The locomotive struck the machine two or three inches behind the left front wheel, throwing it around so that the rear of the motor was brought against the locomotive. The first thing that I remember is somebody calling and asking me if I were dead. I think I was unconscious for about a minute. My foot pains me very much, and my head aches, The machine was completely demolished. It was not one of my racing machines, but was what is known as a touring locomobile. It was only ten-horsepower, very heavy and was built to hold six persons. I refused $9,000 three days ago for it.”
It appears from the account that Fournier counter-intuitively turned the front wheels towards the locomotive causing the car to swing around rather than turning over. In any case the other riders were convinced that Fournier’s last minute turn of the wheel had saved their lives. Fournier seemed to have come out of the accident none the worst for wear when two weeks later he set a new speed record on Coney Island, New York.
He then retired for the time being from motorsport and opened a car distributorship. Banking on his name it became quite successful and sold the firs motor car from the famous French armaments company, Hotchkiss et Cie Hotchkiss. Later he also distributed cars from the Italian marque Itala. His business firmly established he returned in 1907 to racing where in four races the best result achieved was eighth place in the 1908 American Grand Prize.
While in the United States for the race Fournier announced to the American audience that he would be retiring from motor racing to pursue “aeroplaning” the following February. A casino in Monte Carlo was offering a prize of $20,000 for the aeroplanist who could navigate across the bay to Cape Martin and back again, a trip of 8 miles. Fournier remarked that “For the automobile racing has done what it did for the bicycle. It has taught us the faults of our cars, and how to eradicate them, but apparently it can teach us no more, and will die out, slowly perhaps, but surely.
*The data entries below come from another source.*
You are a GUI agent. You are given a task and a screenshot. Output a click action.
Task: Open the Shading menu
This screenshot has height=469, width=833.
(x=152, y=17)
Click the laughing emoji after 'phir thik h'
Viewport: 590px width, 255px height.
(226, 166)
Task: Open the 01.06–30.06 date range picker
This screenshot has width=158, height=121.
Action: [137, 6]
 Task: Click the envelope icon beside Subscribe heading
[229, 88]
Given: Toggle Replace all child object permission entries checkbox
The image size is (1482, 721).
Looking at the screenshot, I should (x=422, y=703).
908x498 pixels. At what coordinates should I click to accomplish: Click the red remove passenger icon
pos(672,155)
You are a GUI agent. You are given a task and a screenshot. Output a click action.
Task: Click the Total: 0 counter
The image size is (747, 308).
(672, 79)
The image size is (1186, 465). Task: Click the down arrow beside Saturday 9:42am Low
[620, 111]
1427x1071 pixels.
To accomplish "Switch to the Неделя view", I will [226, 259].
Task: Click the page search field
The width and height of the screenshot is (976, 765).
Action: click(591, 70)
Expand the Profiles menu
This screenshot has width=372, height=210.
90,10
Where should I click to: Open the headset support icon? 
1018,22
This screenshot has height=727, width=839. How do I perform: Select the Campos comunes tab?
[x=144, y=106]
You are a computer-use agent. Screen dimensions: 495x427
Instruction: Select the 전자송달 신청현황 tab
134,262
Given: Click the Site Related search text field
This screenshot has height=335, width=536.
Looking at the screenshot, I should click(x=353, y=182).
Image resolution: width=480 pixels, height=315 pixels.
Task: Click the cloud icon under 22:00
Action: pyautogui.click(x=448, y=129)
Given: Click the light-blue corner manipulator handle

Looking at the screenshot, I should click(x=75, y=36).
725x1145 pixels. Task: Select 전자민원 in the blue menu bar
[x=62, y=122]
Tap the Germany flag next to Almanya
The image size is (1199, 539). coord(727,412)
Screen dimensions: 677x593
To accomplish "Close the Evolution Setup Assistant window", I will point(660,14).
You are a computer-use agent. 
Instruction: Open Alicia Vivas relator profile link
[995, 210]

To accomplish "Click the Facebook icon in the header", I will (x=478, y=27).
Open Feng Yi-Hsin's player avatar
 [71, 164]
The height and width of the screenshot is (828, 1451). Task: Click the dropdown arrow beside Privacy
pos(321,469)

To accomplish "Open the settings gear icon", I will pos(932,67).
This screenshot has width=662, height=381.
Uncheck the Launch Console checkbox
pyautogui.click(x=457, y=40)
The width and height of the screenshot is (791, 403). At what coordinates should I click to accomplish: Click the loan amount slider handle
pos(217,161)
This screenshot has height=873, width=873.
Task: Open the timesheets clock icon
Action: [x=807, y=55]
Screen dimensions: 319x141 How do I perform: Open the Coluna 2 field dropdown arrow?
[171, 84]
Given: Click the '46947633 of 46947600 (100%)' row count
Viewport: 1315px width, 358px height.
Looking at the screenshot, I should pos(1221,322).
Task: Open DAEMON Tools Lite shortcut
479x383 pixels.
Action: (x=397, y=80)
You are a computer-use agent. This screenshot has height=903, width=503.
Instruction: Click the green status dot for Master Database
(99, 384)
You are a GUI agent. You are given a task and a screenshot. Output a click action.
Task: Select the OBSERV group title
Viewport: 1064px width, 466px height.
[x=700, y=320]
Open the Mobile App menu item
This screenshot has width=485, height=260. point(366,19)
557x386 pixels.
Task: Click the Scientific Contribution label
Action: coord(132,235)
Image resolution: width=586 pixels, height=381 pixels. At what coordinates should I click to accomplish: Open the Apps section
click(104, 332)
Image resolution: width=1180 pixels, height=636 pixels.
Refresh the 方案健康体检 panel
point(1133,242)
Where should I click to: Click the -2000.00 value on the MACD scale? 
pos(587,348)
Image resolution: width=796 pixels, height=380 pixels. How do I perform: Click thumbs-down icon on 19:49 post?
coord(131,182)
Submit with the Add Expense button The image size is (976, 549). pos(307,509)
As a sport it will retain its popularity, undoubtedly, but once manufacturers lose interest, as they are bound to do, in what affords them no return for the money invested,the days of automobile racing are numbered.” For all his confidence Fournier would still have to learn to fly.
He learned to fly at Châlons-sur-Marne in July 1909. At 105 kg (230 lb.) he was always handicapped as a pilot. He participated in the 1909 Reims meeting and the 1909 Grande Quinzaine of Port-Aviation but crashed both times.
In 1909, together with his brother Achille, Fournier founded the company Établissements Fournier in Levallois-Perret, France for manufacturing automobiles. His other brother, Maurice was killed at the French Grand Prix in 1911. Fournier’s health began to deteriorate after 1913 and when attempting to volunteer at the outbreak of WWI he was refused on physical grounds. Fournier died in Paris on the 18th of December, 1919 after a long illness.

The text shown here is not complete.